-- begin Extract provided --

Re: Article: The Rise of the Data Engineer

Posted by Boris Tyukin <bo...@boristyukin.com>.

Max, really really nice post and I like your style of writing - please
continue sharing your experience and inspire many of us working in more
traditional environments ;) I shared your post with our leadership and
hopefully we will have data engineers soon on our team! As far as UI vs.
coding, I am not sure I fully agree as we look at software development
history, we will see times when programming was the only answer and
required hardcore professionals like you but then commercial applications
which were very visual and lowered requirements to the skillset need.
Informatica, SSIS and others became hugely popular and many people swear
they save time if you know how to use them. I am pretty sure we will see
new tools in Big Data arena as well (AtScale is one example) that make
things easier for less skilled developers and users.

It is also good timing for me as my company evaluating Informatica Big Data
Management addon (which competes with Talend Big Data) - I am not sold yet
on why we would need it if we can do much more with Python and Spark and
Hive. But the key point Informatica folks make is to lower the requirements
for the skills of developers and to leverage existing skills with
Informatica and SQL. I think this is important because this is exactly why
SQL is still a huge player in Big Data world - people love SQL, they can do
a lot with SQL and they want to use their SQL experience they've built over
their carrier.

-- end Extract provided --
-- begin Supplied data --

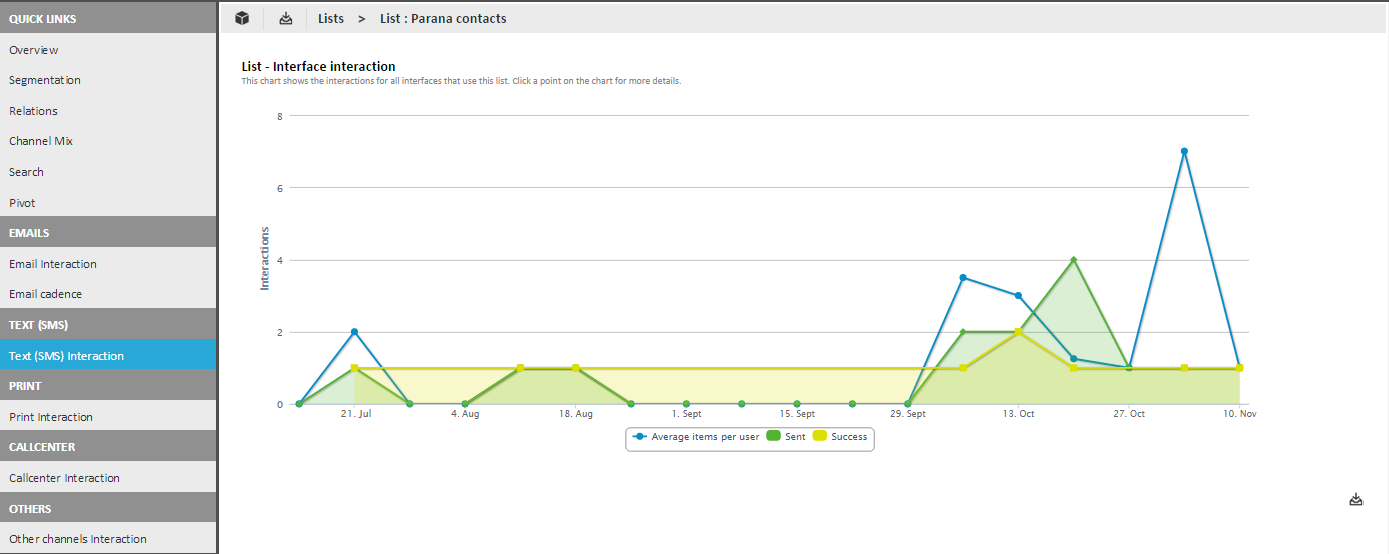Click the cube icon in top toolbar
Image resolution: width=1389 pixels, height=554 pixels.
pyautogui.click(x=242, y=18)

-- end Supplied data --

Required work: Can you write the next stretch of the forum reply on data engineering, starting right after its final sentence? The material above was taken from a different source than the forum reply on data engineering.

Result of this exercise:
The dimensional modelling question you raised is also very interesting but
very arguable. I was thinking about it before and still did not come to
believe that flat tables is a way to go. You said it yourself that there is
still a place for highly accurate (certified) enterprise wide warehouse and
one still need to spend a lot of time thinking about use cases and design
to support them. I am not sure I like the abundance of de-normilized tables
in Big Data world but I do see your point about SCDs and all the pain to
maintain a traditional star schema DW. But dimensional modelling is not
really about maintenance or making life easier for ETL developers - IMHO it
is about structuring data to simply business and data analytics. It is
about rigorous process to conform data from multiple source systems. It is
about data quality and trust. Finally it is about better performing DW (by
nature of RDBMS which are very good at joining tables by foreign keys) -
the last benefit though is not relevant in Hadoop since we can reprocess or
query data more efficiently.

Gerard, why would you do that? if you have the skills already with SQL
Server and your DWH is tiny (I run 500Gb DWH in SQL Server on a weak
machine), you should be fine with SQL Server. The only issue you cannot
support fast BI queries. But you have enterprise license, you can easily
dump your table in tabular in memory cube and most of your queries will be
running in under 2 seconds. Vertica is cool but the learning curve is
pretty steep and it really shines on big de-normalized tables as join
performance might is not that good. I work with a large healthcare vendor
and they have Tb size tables in their Vertica db - most of them are flatten
out but they still have dimensions and facts, just less then you would
normally have with traditional star schema design.

On Wed, Jan 25, 2017 at 5:57 AM, Gerard Toonstra <gt...@gmail.com>
wrote:

> You mentioned Vertica and Parquet. Is it recommended to use these newer
> tools even when the DWH is not BigData
> size (about 150G in size) ?
>
> So there are a couple of good benefits, but are there any downsides and
> disadvantages you have to take into account
> comparing Vertica vs. SQL Server for example?
>
> If you really recommend Vertica over SQL Server, I'm looking at doing a PoC
> here to see where it goes...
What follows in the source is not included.